FIGURE 6.18: Factors chosen as most important in loan denial before taking a survey.

In Figure 6.19, apart from the outlying first question (with 3 explanations), there is some increasing tendency of giving a wrong answer once the number of information given also increases. However, the number of responders was too small to conclude it with high certainty.

FIGURE 6.19: Answers quality with respect to number of information given.

Interestingly, after taking the survey, the dynamics of answering the question about critical denial factors changed. Expenses became the most frequent answer (more than 90% of responders) and the number of answers related to credit history or job significantly decreased (Figure 6.20).

FIGURE 6.20: Factors chosen as most important in loan denial after taking a survey.

Moreover, specific expenses were now mentioned, similar to those used in the survey. This happened even though the question was not about the factors being taken into account by the model, but those that respondents feel were the most important in general (Figure 6.21).

FIGURE 6.21: Expenses chosen as most important in loan denial after taking a survey.

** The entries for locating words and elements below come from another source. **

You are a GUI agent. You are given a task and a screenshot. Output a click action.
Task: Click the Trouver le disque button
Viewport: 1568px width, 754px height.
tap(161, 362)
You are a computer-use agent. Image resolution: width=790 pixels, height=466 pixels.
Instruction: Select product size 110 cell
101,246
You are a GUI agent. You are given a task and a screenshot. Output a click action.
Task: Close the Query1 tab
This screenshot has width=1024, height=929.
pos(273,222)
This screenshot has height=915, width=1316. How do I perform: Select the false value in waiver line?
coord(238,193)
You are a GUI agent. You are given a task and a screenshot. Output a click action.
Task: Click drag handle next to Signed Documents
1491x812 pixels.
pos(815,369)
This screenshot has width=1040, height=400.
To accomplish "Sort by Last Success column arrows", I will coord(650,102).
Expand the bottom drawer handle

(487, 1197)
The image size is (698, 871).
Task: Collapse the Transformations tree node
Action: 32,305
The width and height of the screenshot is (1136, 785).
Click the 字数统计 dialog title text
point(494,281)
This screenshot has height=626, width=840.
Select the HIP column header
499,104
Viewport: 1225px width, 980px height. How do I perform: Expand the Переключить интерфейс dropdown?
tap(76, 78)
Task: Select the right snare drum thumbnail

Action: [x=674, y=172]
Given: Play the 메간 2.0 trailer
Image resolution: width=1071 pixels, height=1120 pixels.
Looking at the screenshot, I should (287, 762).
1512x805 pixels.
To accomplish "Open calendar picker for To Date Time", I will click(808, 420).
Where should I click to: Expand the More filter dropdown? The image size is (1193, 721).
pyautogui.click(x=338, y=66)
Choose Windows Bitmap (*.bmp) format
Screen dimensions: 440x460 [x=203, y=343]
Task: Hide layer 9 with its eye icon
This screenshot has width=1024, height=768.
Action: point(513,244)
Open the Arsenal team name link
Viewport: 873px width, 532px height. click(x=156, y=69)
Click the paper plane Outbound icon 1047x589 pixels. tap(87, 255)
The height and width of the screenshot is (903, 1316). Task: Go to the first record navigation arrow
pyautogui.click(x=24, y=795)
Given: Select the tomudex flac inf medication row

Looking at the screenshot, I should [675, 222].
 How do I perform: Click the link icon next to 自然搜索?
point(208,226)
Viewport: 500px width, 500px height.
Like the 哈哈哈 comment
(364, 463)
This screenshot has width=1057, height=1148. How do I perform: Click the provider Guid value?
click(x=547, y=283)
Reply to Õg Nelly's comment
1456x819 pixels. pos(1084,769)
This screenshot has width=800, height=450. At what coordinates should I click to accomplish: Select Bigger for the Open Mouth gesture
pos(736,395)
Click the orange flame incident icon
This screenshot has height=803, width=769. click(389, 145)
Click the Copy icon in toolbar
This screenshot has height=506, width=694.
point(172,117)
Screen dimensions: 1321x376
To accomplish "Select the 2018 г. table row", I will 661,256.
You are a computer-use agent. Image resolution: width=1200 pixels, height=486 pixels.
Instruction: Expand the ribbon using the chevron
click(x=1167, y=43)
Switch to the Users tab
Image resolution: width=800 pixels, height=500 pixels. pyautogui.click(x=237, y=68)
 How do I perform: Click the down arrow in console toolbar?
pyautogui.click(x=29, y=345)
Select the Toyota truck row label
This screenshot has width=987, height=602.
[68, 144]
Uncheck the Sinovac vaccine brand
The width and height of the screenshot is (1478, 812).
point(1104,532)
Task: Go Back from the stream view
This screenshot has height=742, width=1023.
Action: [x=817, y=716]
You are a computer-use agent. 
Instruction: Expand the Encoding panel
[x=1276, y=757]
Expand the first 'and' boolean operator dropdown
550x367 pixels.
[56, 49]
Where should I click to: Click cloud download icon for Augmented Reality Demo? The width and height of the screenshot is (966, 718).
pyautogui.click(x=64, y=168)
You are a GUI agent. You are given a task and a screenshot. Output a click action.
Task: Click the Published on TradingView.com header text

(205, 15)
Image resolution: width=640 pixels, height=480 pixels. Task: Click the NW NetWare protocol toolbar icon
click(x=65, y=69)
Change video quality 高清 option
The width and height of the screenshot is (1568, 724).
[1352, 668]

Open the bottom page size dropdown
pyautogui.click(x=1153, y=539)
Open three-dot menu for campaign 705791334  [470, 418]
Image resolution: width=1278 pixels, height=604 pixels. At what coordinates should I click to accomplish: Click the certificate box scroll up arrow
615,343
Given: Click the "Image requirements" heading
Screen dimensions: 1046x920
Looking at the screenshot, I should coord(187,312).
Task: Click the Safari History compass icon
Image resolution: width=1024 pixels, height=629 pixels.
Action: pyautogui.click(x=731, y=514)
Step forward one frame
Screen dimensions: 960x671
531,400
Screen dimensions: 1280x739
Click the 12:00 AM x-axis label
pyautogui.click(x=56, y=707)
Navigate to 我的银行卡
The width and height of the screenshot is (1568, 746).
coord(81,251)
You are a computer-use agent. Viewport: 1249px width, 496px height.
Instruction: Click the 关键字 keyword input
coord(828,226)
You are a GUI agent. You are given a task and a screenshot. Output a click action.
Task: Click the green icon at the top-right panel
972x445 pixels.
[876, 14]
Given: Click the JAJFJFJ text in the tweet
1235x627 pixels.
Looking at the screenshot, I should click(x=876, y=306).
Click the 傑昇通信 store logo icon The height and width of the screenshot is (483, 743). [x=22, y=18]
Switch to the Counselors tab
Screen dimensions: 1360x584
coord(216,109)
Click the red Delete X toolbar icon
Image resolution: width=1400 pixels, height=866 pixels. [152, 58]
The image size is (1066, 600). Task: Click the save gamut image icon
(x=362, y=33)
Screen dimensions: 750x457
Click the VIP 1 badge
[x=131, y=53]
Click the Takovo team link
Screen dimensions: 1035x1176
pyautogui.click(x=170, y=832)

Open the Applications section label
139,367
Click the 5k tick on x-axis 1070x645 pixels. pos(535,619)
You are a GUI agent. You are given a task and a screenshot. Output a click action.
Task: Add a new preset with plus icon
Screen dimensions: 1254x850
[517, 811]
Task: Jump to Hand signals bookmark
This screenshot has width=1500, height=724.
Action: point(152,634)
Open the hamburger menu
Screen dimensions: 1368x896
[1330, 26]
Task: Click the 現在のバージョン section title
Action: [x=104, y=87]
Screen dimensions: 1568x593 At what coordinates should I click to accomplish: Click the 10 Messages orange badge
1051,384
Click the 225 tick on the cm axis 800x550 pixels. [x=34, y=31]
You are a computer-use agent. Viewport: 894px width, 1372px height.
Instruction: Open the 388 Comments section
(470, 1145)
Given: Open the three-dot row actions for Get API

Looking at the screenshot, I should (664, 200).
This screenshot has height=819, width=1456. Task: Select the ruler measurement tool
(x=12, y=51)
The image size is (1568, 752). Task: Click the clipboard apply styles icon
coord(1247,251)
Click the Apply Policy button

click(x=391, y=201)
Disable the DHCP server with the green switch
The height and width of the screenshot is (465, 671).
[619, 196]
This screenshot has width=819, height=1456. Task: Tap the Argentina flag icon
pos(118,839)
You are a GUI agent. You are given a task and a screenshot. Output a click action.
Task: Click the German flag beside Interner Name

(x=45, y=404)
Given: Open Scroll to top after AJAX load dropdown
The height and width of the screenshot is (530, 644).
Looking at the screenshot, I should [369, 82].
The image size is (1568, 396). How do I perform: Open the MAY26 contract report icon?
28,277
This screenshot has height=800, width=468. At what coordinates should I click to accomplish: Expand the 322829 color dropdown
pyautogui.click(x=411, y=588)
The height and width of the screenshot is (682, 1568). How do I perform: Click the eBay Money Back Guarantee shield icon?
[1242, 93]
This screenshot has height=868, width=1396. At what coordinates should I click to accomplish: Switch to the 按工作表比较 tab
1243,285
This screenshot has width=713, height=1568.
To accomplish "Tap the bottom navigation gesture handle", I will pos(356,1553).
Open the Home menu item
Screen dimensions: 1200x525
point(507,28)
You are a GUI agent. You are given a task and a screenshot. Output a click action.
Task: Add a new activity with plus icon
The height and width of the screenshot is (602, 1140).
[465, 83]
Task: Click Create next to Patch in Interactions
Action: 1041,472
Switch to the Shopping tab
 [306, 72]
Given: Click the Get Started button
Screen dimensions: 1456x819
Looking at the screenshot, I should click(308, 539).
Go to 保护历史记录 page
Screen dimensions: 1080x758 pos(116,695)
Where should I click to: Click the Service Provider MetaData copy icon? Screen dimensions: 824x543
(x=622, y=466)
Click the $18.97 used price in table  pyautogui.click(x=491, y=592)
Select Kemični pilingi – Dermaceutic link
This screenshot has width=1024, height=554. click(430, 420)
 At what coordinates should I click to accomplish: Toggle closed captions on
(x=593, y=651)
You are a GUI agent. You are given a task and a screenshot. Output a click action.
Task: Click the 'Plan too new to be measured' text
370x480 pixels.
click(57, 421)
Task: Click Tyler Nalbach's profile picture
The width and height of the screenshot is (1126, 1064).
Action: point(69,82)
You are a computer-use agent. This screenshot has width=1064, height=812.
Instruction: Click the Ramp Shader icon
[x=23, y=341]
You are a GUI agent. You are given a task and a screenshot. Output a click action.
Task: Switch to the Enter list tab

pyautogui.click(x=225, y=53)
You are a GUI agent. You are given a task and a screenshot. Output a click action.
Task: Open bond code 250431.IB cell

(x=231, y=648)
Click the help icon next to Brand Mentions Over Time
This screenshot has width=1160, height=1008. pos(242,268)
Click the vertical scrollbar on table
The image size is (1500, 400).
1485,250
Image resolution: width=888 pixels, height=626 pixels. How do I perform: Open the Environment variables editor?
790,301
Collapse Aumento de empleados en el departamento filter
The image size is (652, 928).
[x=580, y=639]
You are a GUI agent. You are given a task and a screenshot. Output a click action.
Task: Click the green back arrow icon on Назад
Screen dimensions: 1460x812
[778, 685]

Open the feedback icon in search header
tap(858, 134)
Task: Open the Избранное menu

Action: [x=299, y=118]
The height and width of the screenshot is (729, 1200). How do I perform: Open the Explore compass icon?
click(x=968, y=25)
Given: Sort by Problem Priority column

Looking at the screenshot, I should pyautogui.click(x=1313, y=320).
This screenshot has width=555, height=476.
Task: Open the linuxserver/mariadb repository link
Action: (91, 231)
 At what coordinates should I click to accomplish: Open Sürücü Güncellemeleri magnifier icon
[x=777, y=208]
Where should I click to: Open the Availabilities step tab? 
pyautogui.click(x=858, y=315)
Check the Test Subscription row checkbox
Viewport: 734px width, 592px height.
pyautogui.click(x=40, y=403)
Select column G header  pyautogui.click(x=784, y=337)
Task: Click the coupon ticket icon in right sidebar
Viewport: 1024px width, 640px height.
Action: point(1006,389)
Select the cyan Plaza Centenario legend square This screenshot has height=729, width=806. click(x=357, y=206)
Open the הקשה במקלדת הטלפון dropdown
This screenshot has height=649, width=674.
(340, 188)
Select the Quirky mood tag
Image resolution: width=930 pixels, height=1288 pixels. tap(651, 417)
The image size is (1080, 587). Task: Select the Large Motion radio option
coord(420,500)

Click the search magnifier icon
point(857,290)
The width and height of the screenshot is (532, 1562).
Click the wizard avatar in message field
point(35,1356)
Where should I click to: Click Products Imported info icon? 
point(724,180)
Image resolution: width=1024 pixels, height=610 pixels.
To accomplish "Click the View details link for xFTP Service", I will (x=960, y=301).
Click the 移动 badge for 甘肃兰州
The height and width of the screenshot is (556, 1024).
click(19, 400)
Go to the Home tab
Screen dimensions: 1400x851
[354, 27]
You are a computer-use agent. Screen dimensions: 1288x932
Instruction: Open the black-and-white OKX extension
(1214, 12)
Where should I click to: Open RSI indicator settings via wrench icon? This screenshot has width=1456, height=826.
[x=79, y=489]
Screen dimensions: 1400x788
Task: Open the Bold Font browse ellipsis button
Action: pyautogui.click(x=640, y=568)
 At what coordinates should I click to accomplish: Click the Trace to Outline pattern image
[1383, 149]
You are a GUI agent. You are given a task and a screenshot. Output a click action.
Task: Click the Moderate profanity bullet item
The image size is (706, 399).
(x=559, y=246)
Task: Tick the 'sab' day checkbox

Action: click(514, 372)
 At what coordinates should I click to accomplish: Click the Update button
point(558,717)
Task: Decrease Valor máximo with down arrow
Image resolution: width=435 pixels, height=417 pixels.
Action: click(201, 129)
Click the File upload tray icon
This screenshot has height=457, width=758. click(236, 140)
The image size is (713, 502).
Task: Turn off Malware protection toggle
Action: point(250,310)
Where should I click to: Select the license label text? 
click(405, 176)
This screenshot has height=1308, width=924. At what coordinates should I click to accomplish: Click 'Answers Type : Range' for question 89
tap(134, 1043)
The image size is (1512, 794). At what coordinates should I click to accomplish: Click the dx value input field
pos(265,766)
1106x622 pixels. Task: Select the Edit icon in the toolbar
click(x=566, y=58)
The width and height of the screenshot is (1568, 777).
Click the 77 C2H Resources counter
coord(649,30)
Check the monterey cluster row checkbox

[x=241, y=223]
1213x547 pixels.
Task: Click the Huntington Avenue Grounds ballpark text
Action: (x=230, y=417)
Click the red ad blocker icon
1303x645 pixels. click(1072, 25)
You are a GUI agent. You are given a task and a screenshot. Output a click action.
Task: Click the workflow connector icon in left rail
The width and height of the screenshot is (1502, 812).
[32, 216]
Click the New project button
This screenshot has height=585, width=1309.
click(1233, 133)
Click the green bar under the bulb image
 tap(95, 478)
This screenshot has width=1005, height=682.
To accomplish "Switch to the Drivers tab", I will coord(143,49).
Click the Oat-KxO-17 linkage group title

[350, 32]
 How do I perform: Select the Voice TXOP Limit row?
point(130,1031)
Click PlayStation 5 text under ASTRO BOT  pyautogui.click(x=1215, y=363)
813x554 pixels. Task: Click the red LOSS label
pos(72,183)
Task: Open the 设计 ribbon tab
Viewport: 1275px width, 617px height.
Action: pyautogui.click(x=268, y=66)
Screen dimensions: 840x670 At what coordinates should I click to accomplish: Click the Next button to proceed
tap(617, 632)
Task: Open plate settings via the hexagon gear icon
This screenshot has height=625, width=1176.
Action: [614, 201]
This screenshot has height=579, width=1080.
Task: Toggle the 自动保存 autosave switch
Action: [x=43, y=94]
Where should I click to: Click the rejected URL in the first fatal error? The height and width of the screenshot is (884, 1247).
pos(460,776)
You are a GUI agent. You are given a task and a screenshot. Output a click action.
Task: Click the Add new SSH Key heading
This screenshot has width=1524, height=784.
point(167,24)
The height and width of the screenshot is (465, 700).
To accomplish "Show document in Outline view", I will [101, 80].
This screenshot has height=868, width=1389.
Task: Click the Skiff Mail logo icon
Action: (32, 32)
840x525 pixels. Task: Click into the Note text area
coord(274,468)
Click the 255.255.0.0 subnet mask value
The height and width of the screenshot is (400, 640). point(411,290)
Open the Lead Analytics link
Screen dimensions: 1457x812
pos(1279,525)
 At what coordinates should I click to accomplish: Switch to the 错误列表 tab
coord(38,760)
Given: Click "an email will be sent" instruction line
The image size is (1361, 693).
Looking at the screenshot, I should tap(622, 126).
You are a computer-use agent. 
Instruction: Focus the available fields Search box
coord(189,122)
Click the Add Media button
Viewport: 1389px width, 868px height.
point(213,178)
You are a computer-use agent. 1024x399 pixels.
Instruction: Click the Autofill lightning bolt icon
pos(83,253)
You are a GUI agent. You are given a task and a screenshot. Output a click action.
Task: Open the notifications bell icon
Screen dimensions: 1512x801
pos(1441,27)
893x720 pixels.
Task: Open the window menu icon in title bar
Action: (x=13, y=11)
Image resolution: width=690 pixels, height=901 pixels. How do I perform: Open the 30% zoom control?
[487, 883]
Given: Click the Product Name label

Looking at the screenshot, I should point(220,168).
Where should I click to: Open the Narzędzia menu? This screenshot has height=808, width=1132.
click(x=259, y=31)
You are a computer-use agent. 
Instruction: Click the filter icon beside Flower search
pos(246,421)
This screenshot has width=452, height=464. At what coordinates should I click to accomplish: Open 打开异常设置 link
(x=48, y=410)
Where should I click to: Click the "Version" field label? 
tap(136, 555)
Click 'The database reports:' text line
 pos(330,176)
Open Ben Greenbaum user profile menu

This could hypothetically mean that when responders or clients are being exposed to many explanations, their view on general trends may change even though the explanations concern the model only (and hence - only approximations of the trend, and not necessarily correct ones). Such a hypothesis could be verified in another survey.

6.7 Summary

This report presented the results of a project in which we tried to verify the possibility of automating default prediction by a machine learning model. Default is the situation in which a client stops paying the loan back to the bank and is potentially harmful for the bank from the profit point of view. Our automation was done using clients’ expenses and incomes in 1 to 6 months perspective before being given a loan.

We managed to create 2 types of models, one of them being Multi-Layered Perceptron. We decided to use the bank’s average profit on a single loan as our model selection metric and we obtained an average profit of 334 PLN (69% of maximum profit).

An interesting observation that we produced during the model explanation phase was that it highly focuses on pharmacy expenses. Based on that, we hypothesise that, by proxy, our model may have problems with the fairness aspect (with respect to health and gender) and our recommendation would be to work on that aspect and increase the general model’s results in the future.

We also created a survey in which we wanted to verify if a potential bank’s client can distinguish between actual and random explanations with the increasing information overload. We observed that users prefer to see approximately 4 explanations on being denied a loan before they feel the information overload, but it should be confirmed on a larger and more diverse sample of clients.

Last but not least, the full code to the project will be available on GitHub after bank’s verification and approval.